The Bank of England's logic for holding rates steady largely overlaps with that of its European and American counterparts, yet its position is, in some respects, even more passive. The lingering after-effects of Brexit continue to erode the supply elasticity of the British economy, with structural labor market tightness and rising trade barriers combining to create an environment more prone to persistent inflation. When global energy price shocks arrive, the speed of imported inflation transmission in the UK is often faster than in other advanced economies, while the capacity for economic recovery is weaker. This structural vulnerability means the Bank of England is actually bearing higher policy risk as it follows in step with the Fed and the ECB.

The Bank of Japan's predicament displays a unique duality. While keeping its short-term interest rate target unchanged at 0.75%, it sharply downgraded its GDP growth forecasts for fiscal years 2026 and 2027 and upgraded its core CPI forecasts—a combination that is itself a quantitative expression of a policy impasse. The persistent weakness of the yen forced Japanese authorities to intervene in currency markets during the Golden Week holiday, and movements in the foreign exchange market are now substantially eroding the meager policy space accumulated by the BoJ through abandoning its negative interest rate policy. The market pricing of a probability exceeding 70% for a rate hike in June is less a prediction of proactive decision-making by the BoJ than a passive bet on the central bank being compelled to act under the pressure of imported inflation. As a major energy importer, the oil price shock caused by Middle Eastern dynamics delivers a direct blow to Japan's terms of trade, while the yen's depreciation further amplifies the domestic transmission of that shock.

From a global perspective, the resonance effect produced by the synchronized inaction of major central banks is exacerbating, rather than alleviating, imbalances within the economic system. Advanced-economy central banks are each focused on their own domestic dilemma of inflation versus growth, yet the negative externalities of their policy spillovers are being transferred to peripheral economies with more fragile financial conditions. When the issuers of the world's major reserve currencies collectively maintain a high-interest-rate environment, global liquidity continues to tighten, and pressures from capital outflows and debt-servicing burdens will accumulate accordingly in emerging markets. This policy spillover is not a sporadic episode of market volatility, but a structural product of the asymmetries inherent in the international monetary system.
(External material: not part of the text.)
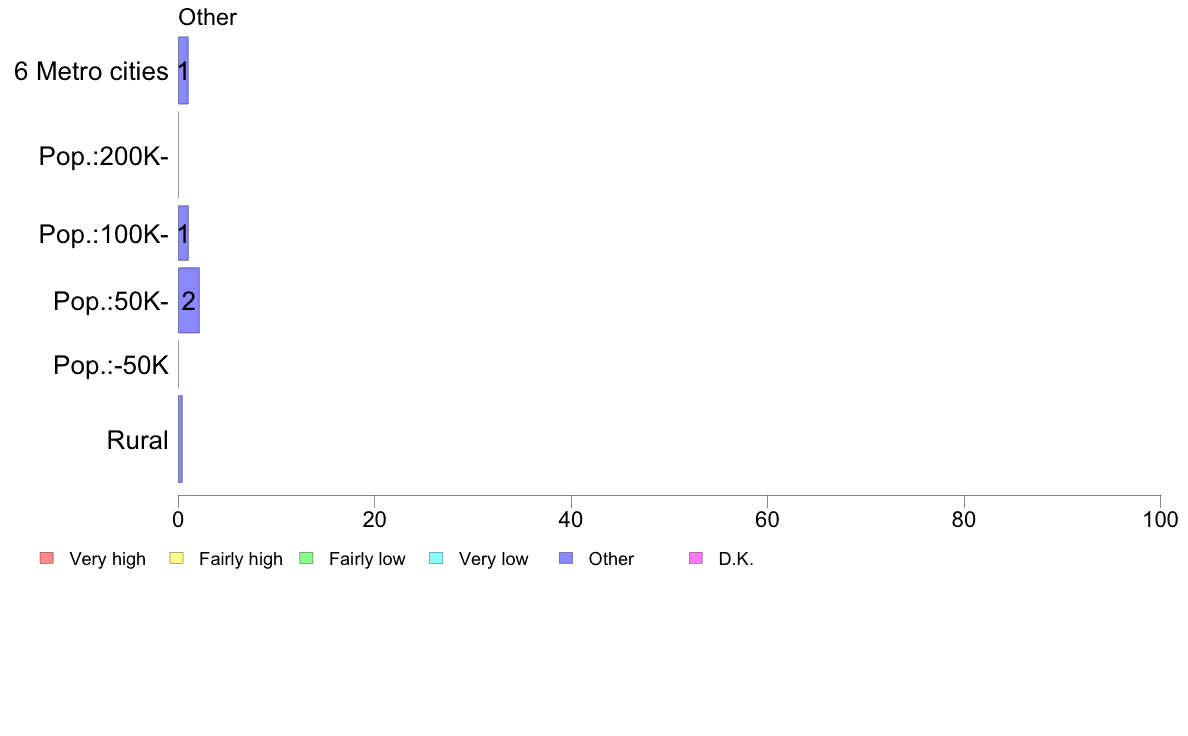Click the yellow Fairly high legend swatch
The width and height of the screenshot is (1188, 736).
coord(177,559)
A deeper problem lies in the fact that the inflation governance framework on which central banks currently rely is itself confronting empirical failure. The monetary policy paradigm centered on inflation targeting, established over the past three decades, operated effectively on the fundamental premise of supply abundance and anchored inflation expectations released by the dividends of globalization. When supply chain restructuring, geopolitical conflict, and the energy transition converge to create sustained supply constraints, the capacity of monetary policy alone to maintain price stability has been fundamentally eroded. The "uncertainty" repeatedly invoked by central bank officials in public statements is, in essence, a euphemistic acknowledgment of this paradigm's breakdown. At the level of global economic governance, this widespread monetary policy predicament implies that the space for macroeconomic policy coordination is narrowing, and the defensive, every-country-for-itself policy stance will further deepen, rather than bridge, the fragmentation trend of the global economy.